2. Con regolamento regionale sono stabilite le disposizioni per la
tutela della fauna ittica di cui al comma 1, in particolare
relativamente:
a) agli oneri a carico del concessionario per l'immissione
annuale di specie ittiche;
b) alle modalita' di realizzazione di strutture idonee a
consentire la risalita dei pesci e alle cautele da adottarsi nei
punti di presa;
c) alle modalita' di scarico delle acque di lavaggio degli
impianti di estrazione e frantumazione;
d) ai criteri per la definizione dei deflussi idrici
ecologicamente compatibili con la tutela della fauna ittica.
3. L'amministrazione concedente trasmette agli uffici provinciali
competenti in materia di pesca copia delle concessioni e dei
disciplinari.

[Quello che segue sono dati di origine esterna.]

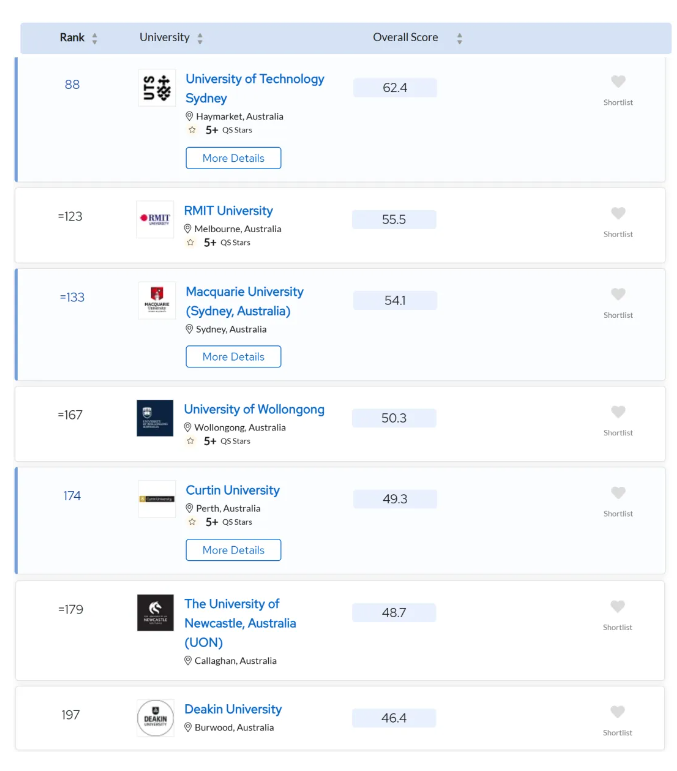The image size is (677, 771).
Task: Add University of Newcastle to shortlist
Action: click(618, 607)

Gli uffici provinciali, in caso di inosservanza da
parte del concessionario delle prescrizioni a tutela della fauna
ittica, richiedono all'amministrazione concedente di applicare,
previa diffida, le sanzioni previste dalle leggi e, in caso di
reiterate violazioni, di provvedere alla revoca della concessione.
4. Quanto previsto ai commi 1, 2 e 3 si applica anche in caso di
rinnovo della concessione ovvero di interventi di manutenzione
straordinaria che comportino significativi lavori sull'opera di
sbarramento.
5. Chi intende svuotare o interrompere corsi d'acqua o bacini che
non siano soggetti ad asciutte per cause naturali, compresi quelli
privati in comunicazione con acque pubbliche, e' obbligato, salvo
quanto previsto dal comma 8, a darne comunicazione alla provincia
competente per territorio almeno trenta giorni prima dell'inizio dei
lavori.
6. La provincia, entro la data di inizio dei lavori, impartisce
all'interessato le prescrizioni a salvaguardia del patrimonio ittico
e dispone gli adempimenti da eseguire a spese dello stesso per il
successivo ripopolamento ittico del corpo posto in asciutta.
7. Nei tratti dei corsi d'acqua e dei bacini posti in asciutta
completa la pesca e' proibita; la fauna ittica eventualmente rimasta
deve essere recuperata e immessa in acque pubbliche a spese di chi
effettua il prosciugamento e sotto il controllo del personale
incaricato dalla provincia interessata.
8. Nei casi d'urgenza determinati da calamita' naturali o da
guasti alle opere che possano provocare gravi danni, il titolare
della concessione costretto a interrompere i corsi d'acqua o bacini
deve darne immediatamente comunicazione alla provincia competente per
territorio.
9. Le norme del presente articolo non si applicano ai canali, ai
bacini artificiali creati a scopo irriguo su corsi d'acqua naturali e
ai canali di derivazione idrica per gli impianti di acquacoltura.